Visionary Revisions in Psychoanalytic Writing
In the “Discussion” section of Fräulein Elisabeth von R, Case 5 of The Studies on Hysteria (1893), written early in Freud’s career, at the very beginning of his psychotherapy practice, he expresses a degree of bewilderment: “It still strikes me myself as strange that the case histories I write should read like short stories and that, as one might say, they lack the serious stamp of science.”
For better or worse, history would bear this out and raise Freud to the level of literature. The case histories in particular read, to me, like rated R Henry James stories; except that I get bored by Henry James and Freud’s case histories are never boring. We might place Freud’s case work along side James, Conrad, Wharton, Kate Chopin and so on: the literature of psychological realism prevalent in the late Victorian era, except that, of course, Freud’s cases are not fiction but are the transmuted clinical representations of real persons.
Jamieson Webster remarked recently, on a New Books in Psychoanalysis podcast speaking of the case of Dolto, that Freud’s cases are remarkable in that they can seem to be bottomless, that they can be read again and again, revealing new facets with each reading. It is as if Jamieson Webster were as bewildered as Freud was to find that his case work reads like imaginative literature.

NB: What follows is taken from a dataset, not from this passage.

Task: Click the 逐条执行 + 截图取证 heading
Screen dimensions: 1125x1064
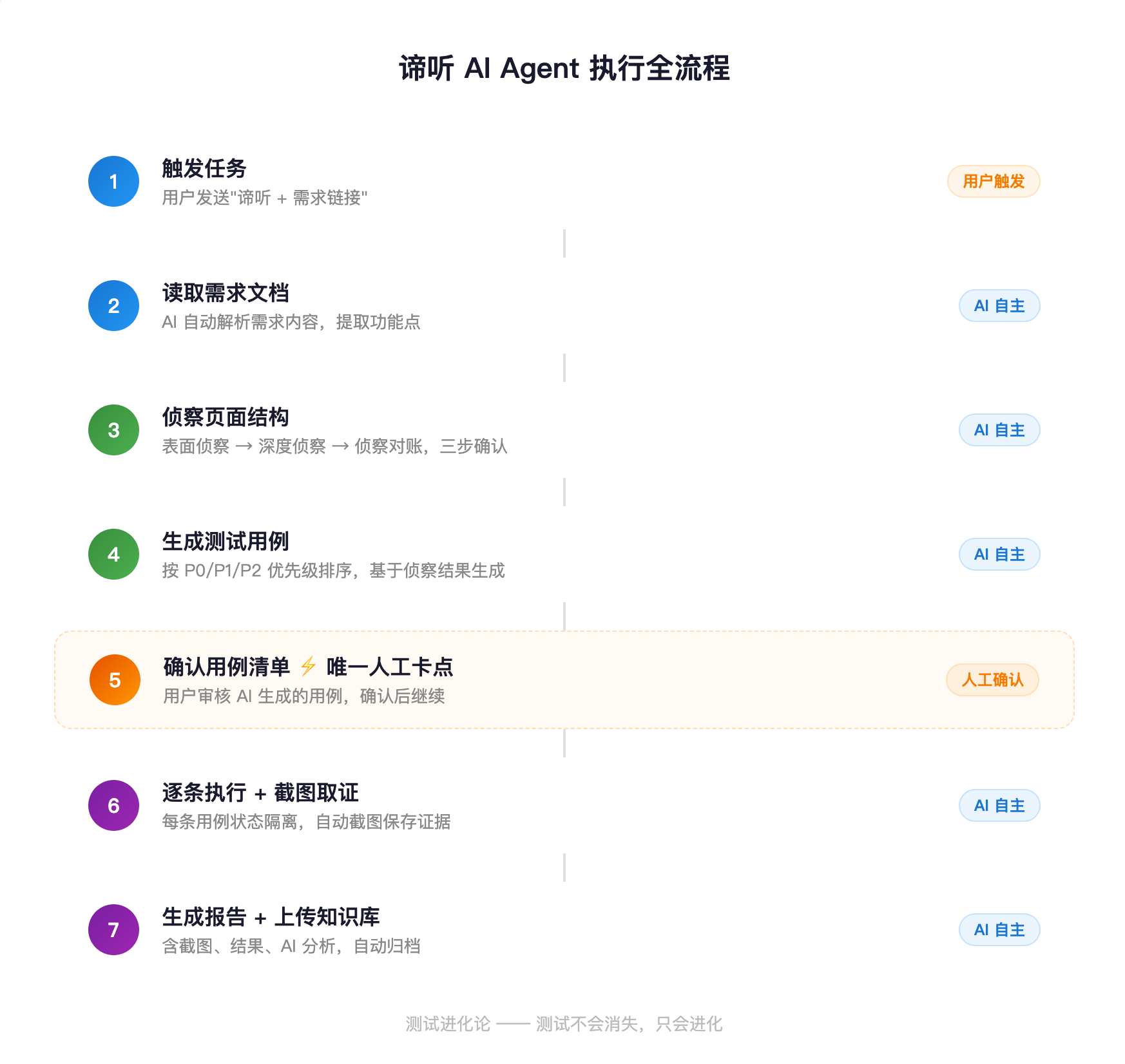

Freud speculates further in the Elizabeth von R case, and it is worthwhile to include it here for it would seem to offer an entire program that today’s analysts who are invested in writing may still find relevant:
I must console myself with the reflection that the nature of the subject is evidently responsible for this, rather than any preference of my own. The fact is that local diagnosis and electrical reactions lead nowhere in the study of hysteria, whereas a detailed description of mental processes such as we are accustomed to find in the works of imaginative writers enables me, with the use of a few psychological formulas, to obtain at least some kind of insight into the course of that affection. Case histories of this kind are intended to be judged like psychiatric ones; they have, however, one advantage over the latter, namely an intimate connection between the story of the patient's sufferings and the symptoms of his illness.
So we have here the case as a narrative description of interiority, written in the style of an imaginative writer, together with the use of psychological formulae that produce a certain kind of insight that, though he had yet to coin the term, we would recognize today as psychoanalytic.

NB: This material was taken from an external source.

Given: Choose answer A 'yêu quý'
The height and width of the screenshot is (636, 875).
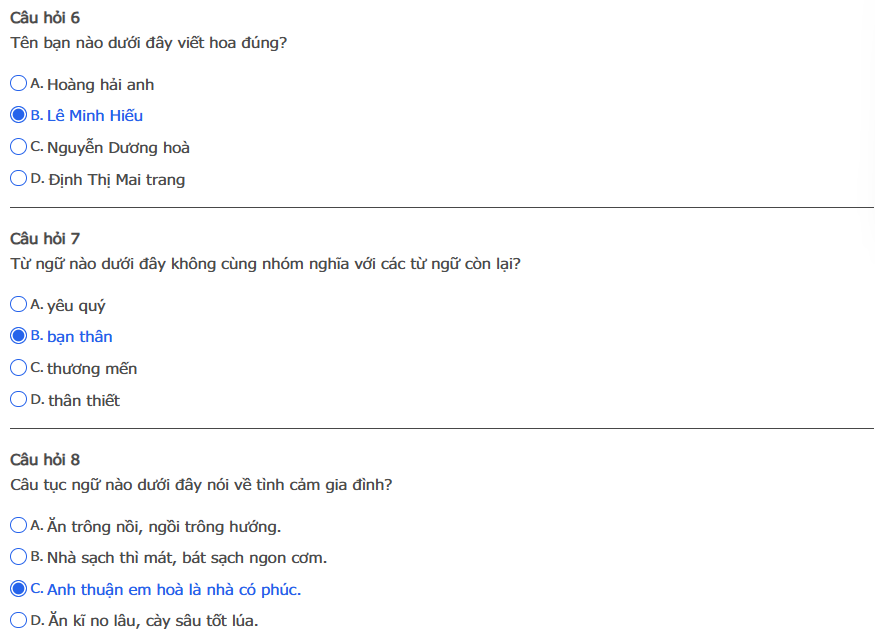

Psychoanalyst Rachel Altstein in her paper Finding Words: How the Process and Products of Psychoanalytic Writing Can Channel the Therapeutic Action of the Very Treatment It Sets Out to Describe (2016) likewise reads this passage in Freud as a testimony to the visionary powers of writing: “implicit in Freud’s observation about therapeutic insight is that revelatory moments in treatment can be gleaned directly from the imaginative component of psychoanalytic writing.”

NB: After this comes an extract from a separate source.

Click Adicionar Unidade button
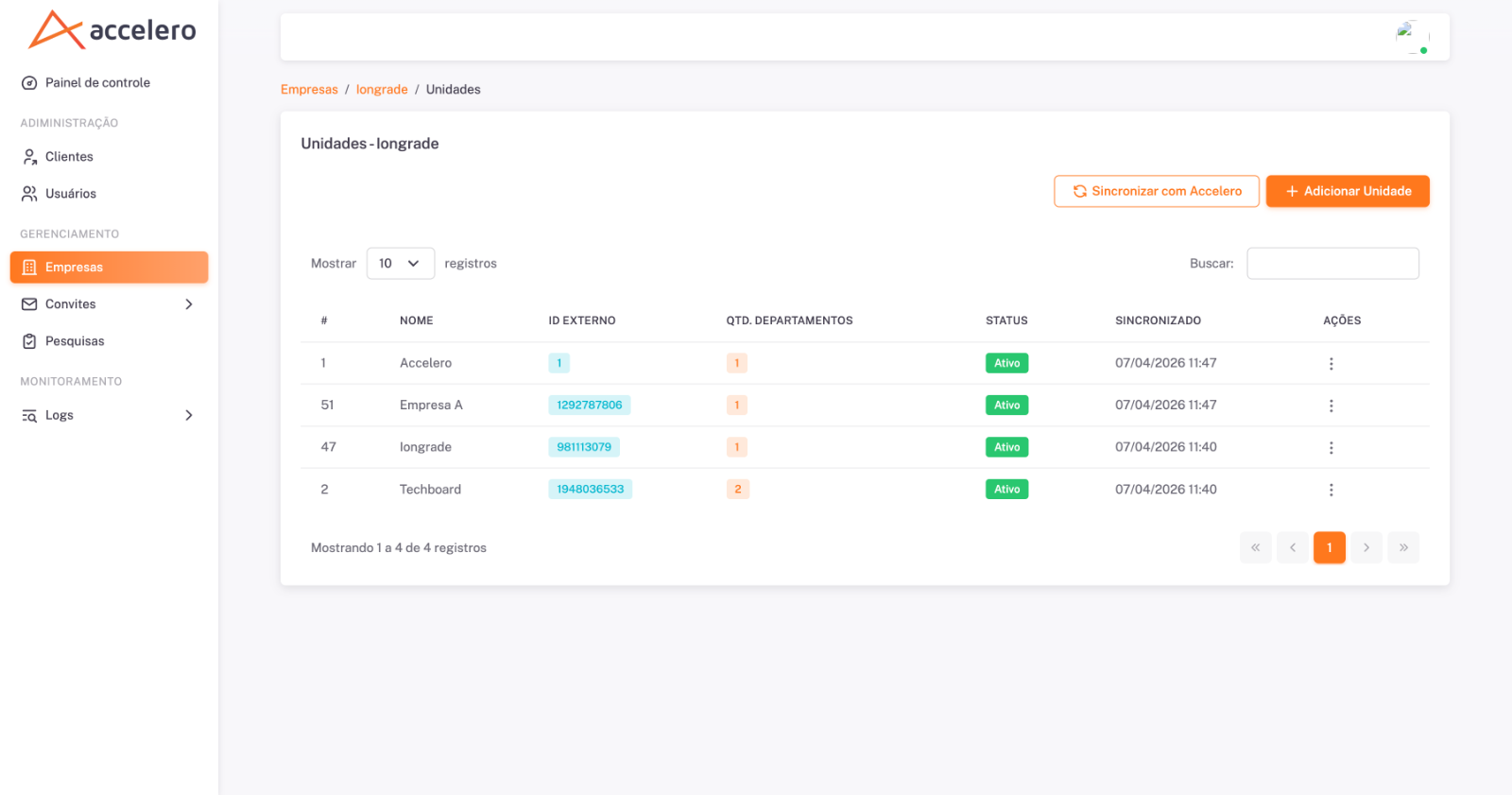pos(1348,191)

The bewilderment that Freud experiences in the writing of his case histories is at once an encounter with his own imagination—not to mention his nascent writing ability—and also a peculiar kind of insight that the imagination alone can afford. The stories lack the “serious stamp of science” precisely because of their focus on the imagination, on a fantasy that belongs to the patient and to the analyst. If science is that which seeks to separate the imaginal from reality, then Freud’s new science resides on the other side of this program, in which the imaginal alone is isolated and drawn out in the treatment. But here the imagination is both the object of study, and the means by which to study it.
Freud’s early bafflement at his own imagination was approaching another as-of-yet unnamed concept in his work: that of endopsychic perception. While he first names the concept in a 1897 letter to Fleiss, he will reveal the idea to the public in the Psychopathology of Everyday Life (1901):
A large part of the mythological view of the world…is nothing but psychology projected into the external world. The obscure recognition (the endopsychic perception, as it were) of psychical factors and relations in the unconscious is mirrored…in the construction of a supernatural reality, which is destined to be changed back once more by science into the psychology of the unconscious… to transform metaphysics into metapsychology.
To reiterate: endopsychic perception is a species of unconscious perception that produces the artificial projections that are cast outwards upon the external world. But it is also the means by which one may perceive the unconscious through the medium of those same projections—that of religious belief, mythology, delusions, dreams, fears, fantasies and not least of which are the feeling-states produced by the treatment. All of this can be found in analytic listening. What Freud’s case work implies is that his own secondary revision, that is the case write-up, operates along the same vector of unconscious perception, except that in this instance it is Freud’s own visionary projections that illuminate the otherwise occult psychical reality of the patient.
In the last instance Freud expands this notion until it includes the metapsychology itself—a metapsychology transformed from metaphysics. The various concepts discovered by psychoanalysis, whether repression, libido, the death drive, are literary figments that nevertheless, like a stethoscope or microscope, offer perceptions upon an otherwise occluded psychic-life; they are fictions that tell the truth.